To illustrate my theory, I would like to share facts from two severe injury accidents that occurred in the recent past in which I was involved in the investigations and root cause analysis. Both accidents were complicated because of the locations and equipment involved. There were common causes in both accidents that were major causal factors.
The first incident occurred in a substation. Two crews were present and working together to complete two different tasks in the same time period. The first, a substation maintenance crew consisting of a foreman and three substation electricians. The second crew was a three-man distribution crew, two linemen and an apprentice. The supervisor was also there because of the complexity of the job. A reliability engineer was assisting with work direction and planning. As the job progressed, one of the tasks was to install mechanical jumpers on a breaker bay to bypass a set of primary metering equipment. The substatation technician working inside the substation realized he had not installed screw head mechanical jumpers in more than a year and asked for help from a linemen on the distribution crew working just outside the fence. The overhead distribution lineman agreed to provide assistance and started installing the jumpers. The A and B-phase was complete and the bucket had to be moved to the opposite side in order to reach the jumpers and bus.
Insulated mechanical jumper holders were used to maintain positive control and adequate insulated coverup was also used. The C-phase mechanical jumper had been installed on an insulated jumper holder on the bus side of the breaker and the lineman repositioned the bucket to the load side of the breaker to install the mechanical jumper. The jumper, de-energized at the point, was installed on what the lineman thought was C-phase.
The lineman then moved back to the bus side of the breaker, attempted to move the mechanical jumper from insulated jumper holder to the 4/0 Copper Buss and there was a 7.2 kV phase to ground flash. The lineman received second degree burns through the 8-calorie arc rated FR shirt he had on. Burns were on his arm, the right side of his face and right portion of his upper back from when he turned away from the arc.
I received a call stating the crew had experienced a failure of the mechanical jumper. The fact was, the jumper had been installed between system neutral and C-phase. The jumper did not fail. The failure was with the crew members who failed to recognize the hazard. Seven crew members were not watching the work close enough to realize what was occurring and didn’t know what had happened until about 10 minutes after the accident occurred.
The sad part was that neither the supervisor, the engineer, the substation technicians or linemen realized what was about to happen. It took over a week with a nine-person accident investigation team to determine what the root cause factor was. Many causal and contributing factors allowed this event to happen. Thankfully, the lineman recovered within two months and is performing line work today.
The second accident occurred on a direct buried underground distribution system switchgear. This accident was also complicated by a failure of crew members to communicate with two crews working on the same project, but not at the same time.
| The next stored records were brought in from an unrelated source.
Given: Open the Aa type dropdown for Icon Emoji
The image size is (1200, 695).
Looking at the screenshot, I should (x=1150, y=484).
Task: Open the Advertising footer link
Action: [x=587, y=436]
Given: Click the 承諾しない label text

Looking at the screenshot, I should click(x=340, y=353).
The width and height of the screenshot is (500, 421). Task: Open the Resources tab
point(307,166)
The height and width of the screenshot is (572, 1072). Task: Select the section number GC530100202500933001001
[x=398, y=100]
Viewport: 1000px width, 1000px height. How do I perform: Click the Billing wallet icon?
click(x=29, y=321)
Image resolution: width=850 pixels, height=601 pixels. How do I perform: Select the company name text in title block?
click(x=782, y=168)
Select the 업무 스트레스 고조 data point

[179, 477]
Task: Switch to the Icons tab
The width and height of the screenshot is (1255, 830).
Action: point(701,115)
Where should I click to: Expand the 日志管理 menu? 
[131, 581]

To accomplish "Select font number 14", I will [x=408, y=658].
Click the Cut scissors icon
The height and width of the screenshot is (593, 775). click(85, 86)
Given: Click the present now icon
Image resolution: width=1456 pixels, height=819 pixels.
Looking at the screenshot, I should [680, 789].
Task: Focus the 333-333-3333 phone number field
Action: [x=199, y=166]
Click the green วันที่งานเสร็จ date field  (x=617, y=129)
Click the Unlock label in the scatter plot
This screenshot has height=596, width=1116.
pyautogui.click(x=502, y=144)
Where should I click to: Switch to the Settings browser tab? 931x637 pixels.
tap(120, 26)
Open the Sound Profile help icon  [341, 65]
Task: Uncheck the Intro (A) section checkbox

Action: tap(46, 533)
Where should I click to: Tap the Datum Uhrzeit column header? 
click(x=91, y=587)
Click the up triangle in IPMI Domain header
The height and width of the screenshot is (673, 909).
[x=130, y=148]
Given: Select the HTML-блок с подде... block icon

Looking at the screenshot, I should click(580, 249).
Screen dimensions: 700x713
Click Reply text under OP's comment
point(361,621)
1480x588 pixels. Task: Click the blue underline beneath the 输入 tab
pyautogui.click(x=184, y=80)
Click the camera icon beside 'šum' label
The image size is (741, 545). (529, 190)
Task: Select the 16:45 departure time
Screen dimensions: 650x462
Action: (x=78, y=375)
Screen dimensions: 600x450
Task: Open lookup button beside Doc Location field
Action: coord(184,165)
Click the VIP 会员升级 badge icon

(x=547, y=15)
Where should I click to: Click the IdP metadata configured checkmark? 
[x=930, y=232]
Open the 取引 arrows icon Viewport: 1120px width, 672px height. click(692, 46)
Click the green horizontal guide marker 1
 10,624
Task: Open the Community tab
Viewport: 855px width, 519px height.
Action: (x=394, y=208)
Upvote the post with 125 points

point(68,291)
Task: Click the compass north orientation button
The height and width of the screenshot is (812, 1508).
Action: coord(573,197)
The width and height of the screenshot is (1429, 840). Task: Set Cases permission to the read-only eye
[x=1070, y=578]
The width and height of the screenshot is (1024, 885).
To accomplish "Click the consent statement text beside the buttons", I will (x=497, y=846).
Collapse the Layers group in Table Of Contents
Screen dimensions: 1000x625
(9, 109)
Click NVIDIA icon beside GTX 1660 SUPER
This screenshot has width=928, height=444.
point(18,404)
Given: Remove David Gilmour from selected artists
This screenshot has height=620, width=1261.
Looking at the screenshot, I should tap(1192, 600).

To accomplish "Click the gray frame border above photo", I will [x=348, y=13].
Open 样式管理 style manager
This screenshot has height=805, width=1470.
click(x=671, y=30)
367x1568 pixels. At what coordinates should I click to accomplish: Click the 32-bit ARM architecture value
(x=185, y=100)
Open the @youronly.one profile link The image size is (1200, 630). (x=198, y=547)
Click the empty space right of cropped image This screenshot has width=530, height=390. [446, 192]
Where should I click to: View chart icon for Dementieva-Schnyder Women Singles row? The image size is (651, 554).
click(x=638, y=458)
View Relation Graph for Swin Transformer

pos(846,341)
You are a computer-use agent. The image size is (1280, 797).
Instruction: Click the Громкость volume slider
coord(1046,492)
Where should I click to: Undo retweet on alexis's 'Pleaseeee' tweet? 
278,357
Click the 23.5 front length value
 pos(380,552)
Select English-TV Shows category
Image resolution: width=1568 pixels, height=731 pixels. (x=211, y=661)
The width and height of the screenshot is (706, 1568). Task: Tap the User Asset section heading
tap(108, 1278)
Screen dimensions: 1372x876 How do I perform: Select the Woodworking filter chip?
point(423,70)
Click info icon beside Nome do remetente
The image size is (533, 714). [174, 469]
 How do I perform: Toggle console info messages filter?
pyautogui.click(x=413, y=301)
One crew was working for a week completing the entire project except terminating the three 1000 MCM piggyback elbows on switching cubicle 23. This remaining task was passed on to the other crew the next week. The information was either not passed correctly and thoroughly or misunderstood. The employee who was injured had been on vacation the week prior to this event. The last time he had been to the work site, nothing had been energized and all was being worked as new construction and considered de-energized.
The instructions from the off-going crew were to ring out/talk out cables on way #3 between cubicle 24 and 23, tag phasing in cubicle 23, and terminate the 1000 MCM piggyback elbows in Cubicle 23. The injured employee stated that all he heard was to ring out and terminate cables in cubicle 23.
He proceeded to the back of cubicle 24 and removed insulated bushing covers on way #4, proceeded to insert the buzz probe in the bushing with his bare hand, resulting in a 14.4kV phase-to-ground contact. The injured employee never went to the operating side of cubicle 24 because he thought it was de-energized as it was when he had last been on the jobsite 10 days prior to the accident. The burns were severe second and third degree to hand, arm, face and legs.
All the individuals in these examples were experienced Journeymen with 10-20 years of experience. Seniority and experience can sometimes be harmful. The “what happened” of electric utility accidents can often be explained easily, but many times we stop short on identifying the “why”.
Danny L. Raines is owner of Raines Utility Safety Solutions, LLC. He retired from a major utility 11 years ago as a Safety Consultant for Distribution and Transmission. Danny has 51 years in the electric utility business. He can be reached at rainesafety@gmail.com.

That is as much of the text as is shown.